__REQUIREMENT__. Starting at the line that holds "Task: Copy the virtual machine ID 064e1f", restate every line word for word up to and including the last one in the listing below, and omit all pictures.

__RECORDS FOR THIS EXERCISE__.
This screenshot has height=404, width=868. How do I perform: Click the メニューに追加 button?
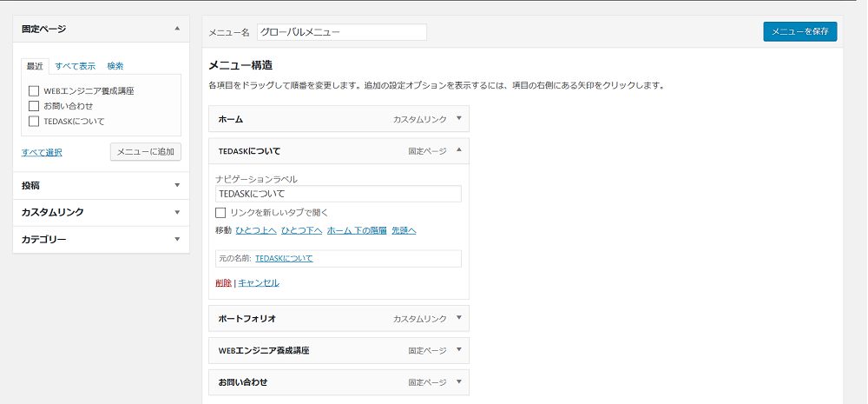145,152
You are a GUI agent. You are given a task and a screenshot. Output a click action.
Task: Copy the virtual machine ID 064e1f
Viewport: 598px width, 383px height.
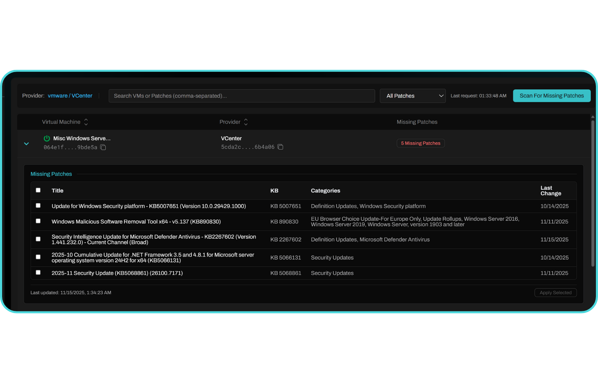click(x=103, y=147)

__COMPLETED TASK__.
Task: Copy the virtual machine ID 064e1f
Viewport: 598px width, 383px height.
click(x=103, y=147)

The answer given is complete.